ATI RN
RN ATI Capstone Proctored Comprehensive Assessment A
1. Which nursing action will best help a patient with diabetes manage their condition?
- A. Monitor the patient's blood sugar levels regularly.
- B. Encourage the patient to follow a diabetic meal plan.
- C. Teach the patient how to administer insulin.
- D. Teach the patient about the complications of diabetes.
Correct answer: C
Rationale: The correct answer is C: Teach the patient how to administer insulin. This action is crucial in promoting self-management and control of diabetes. By educating the patient on administering insulin, they can actively participate in their treatment plan. Monitoring blood sugar levels (choice A) is important but doesn't empower the patient to take direct action. Encouraging a diabetic meal plan (choice B) is beneficial but may not directly address the need for insulin administration. Teaching about the complications of diabetes (choice D) is essential but may not be as immediately impactful as teaching insulin administration for day-to-day management.
2. Which of the following is a recommended approach for handling aggressive behavior in a mental health setting?

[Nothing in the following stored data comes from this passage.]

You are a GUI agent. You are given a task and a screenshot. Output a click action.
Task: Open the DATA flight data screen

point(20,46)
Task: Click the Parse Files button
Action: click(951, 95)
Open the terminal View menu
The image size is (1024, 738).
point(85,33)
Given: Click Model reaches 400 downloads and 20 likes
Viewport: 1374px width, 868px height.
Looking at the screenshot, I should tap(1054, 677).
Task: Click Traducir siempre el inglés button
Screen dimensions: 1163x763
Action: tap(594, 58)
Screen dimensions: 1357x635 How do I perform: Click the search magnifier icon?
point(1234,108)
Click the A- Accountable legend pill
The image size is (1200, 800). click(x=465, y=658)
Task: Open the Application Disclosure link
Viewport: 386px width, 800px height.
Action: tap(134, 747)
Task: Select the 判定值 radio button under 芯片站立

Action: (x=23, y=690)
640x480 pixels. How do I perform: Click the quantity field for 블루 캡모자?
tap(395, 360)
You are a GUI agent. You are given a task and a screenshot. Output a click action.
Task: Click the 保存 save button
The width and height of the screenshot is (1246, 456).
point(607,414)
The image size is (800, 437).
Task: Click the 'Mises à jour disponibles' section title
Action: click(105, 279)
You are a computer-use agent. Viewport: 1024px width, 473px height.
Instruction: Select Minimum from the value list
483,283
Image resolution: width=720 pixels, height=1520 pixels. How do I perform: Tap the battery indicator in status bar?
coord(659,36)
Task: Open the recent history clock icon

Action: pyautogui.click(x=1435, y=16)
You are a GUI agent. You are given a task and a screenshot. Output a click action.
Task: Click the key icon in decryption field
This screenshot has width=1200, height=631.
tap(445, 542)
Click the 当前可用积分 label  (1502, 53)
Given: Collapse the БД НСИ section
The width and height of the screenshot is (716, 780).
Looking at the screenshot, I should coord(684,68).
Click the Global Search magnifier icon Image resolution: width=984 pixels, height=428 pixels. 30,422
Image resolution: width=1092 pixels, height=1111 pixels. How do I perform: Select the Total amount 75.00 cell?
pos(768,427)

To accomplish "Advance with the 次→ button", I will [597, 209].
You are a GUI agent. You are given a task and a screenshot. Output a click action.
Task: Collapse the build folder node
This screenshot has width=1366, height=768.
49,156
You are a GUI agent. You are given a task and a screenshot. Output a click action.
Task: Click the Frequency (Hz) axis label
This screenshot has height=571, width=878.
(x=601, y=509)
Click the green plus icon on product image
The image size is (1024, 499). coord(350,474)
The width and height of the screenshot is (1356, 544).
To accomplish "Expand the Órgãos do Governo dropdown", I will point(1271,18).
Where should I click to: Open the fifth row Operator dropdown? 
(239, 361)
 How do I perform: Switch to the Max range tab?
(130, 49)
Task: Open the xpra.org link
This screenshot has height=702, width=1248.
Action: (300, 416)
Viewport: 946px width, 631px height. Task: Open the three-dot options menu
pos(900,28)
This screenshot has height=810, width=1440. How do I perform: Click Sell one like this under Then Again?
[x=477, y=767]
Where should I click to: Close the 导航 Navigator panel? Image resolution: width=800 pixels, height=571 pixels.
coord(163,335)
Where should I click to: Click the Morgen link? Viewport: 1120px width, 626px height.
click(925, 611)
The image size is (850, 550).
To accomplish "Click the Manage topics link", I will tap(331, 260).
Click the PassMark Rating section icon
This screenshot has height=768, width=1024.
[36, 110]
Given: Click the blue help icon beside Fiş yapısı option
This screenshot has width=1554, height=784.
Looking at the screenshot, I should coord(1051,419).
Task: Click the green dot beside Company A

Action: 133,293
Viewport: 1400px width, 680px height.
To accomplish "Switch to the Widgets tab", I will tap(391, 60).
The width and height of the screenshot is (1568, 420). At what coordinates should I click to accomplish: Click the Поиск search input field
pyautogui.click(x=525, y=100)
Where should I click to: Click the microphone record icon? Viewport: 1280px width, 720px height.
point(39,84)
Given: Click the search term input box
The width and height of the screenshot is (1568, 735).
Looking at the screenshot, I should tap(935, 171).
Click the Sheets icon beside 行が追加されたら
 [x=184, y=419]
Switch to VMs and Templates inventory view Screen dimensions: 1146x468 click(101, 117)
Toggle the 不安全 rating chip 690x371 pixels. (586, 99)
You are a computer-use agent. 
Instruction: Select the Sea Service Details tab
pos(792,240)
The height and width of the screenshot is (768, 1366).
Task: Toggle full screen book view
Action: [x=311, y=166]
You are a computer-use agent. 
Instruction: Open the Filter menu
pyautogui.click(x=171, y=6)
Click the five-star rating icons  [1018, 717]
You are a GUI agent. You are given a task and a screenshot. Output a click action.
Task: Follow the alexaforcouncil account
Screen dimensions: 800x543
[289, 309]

- A. Encourage the client to express their feelings through physical activity
- B. Avoid making eye contact to prevent escalation
- C. Use pharmacological interventions immediately
- D. Maintain eye contact, offer clear choices, and set boundaries
Correct answer: D
Rationale: The recommended approach for handling aggressive behavior in a mental health setting is to maintain eye contact, offer clear choices, and set boundaries. This approach can help de-escalate the situation by establishing communication and structure. Choice A is incorrect as encouraging physical activity may not be suitable during an aggressive episode. Choice B is incorrect because avoiding eye contact can hinder communication and resolution. Choice C is also incorrect as pharmacological interventions should not be the immediate go-to method for managing aggression unless absolutely necessary.
3. The nurse is admitting a patient with an infectious disease process. Which question will be most appropriate for a nurse to ask about the patient's susceptibility to this infectious process?
- A. Do you have any children living in your home?
- B. Do you have a spouse?
- C. Do you have a chronic disease?
- D. Do you have any religious beliefs that will influence your care?
Correct answer: C
Rationale: The correct answer is C: 'Do you have a chronic disease?' Patients with chronic diseases are more susceptible to infections due to factors like general debilitation and nutritional impairment. Choices A, B, and D are incorrect because having children in the home, having a spouse, or religious beliefs do not directly impact susceptibility to infectious diseases.
4. The nurse is caring for a patient who is susceptible to infection. Which instruction will the nurse include in an educational session to decrease the risk of infection?
- A. Teaching the patient to take a temperature
- B. Teaching the patient to select nutritious foods
- C. Teaching the patient about the effects of alcohol
- D. Teaching the patient about fall prevention
Correct answer: B
Rationale: The correct answer is B: Teaching the patient to select nutritious foods. A nutritious diet plays a crucial role in strengthening the body's immune system, making it more capable of fighting off infections. Vitamins, minerals, and other nutrients found in healthy foods support immune function and overall health. Teaching the patient about taking a temperature (choice A) may be important for monitoring for signs of infection but does not directly decrease the risk of infection. Teaching about the effects of alcohol (choice C) and fall prevention (choice D) are important aspects of patient education but are not directly related to decreasing the risk of infection in a susceptible patient.
5. A nurse is caring for a client who has not voided for 8 hours following the removal of an indwelling urinary catheter. Which of the following actions should the nurse take first?
- A. Provide assistance to the bathroom
- B. Insert a straight catheter
- C. Increase fluids
- D. Perform a bladder scan
Correct answer: D
Rationale: Performing a bladder scan is the first step to assess bladder retention before any further interventions.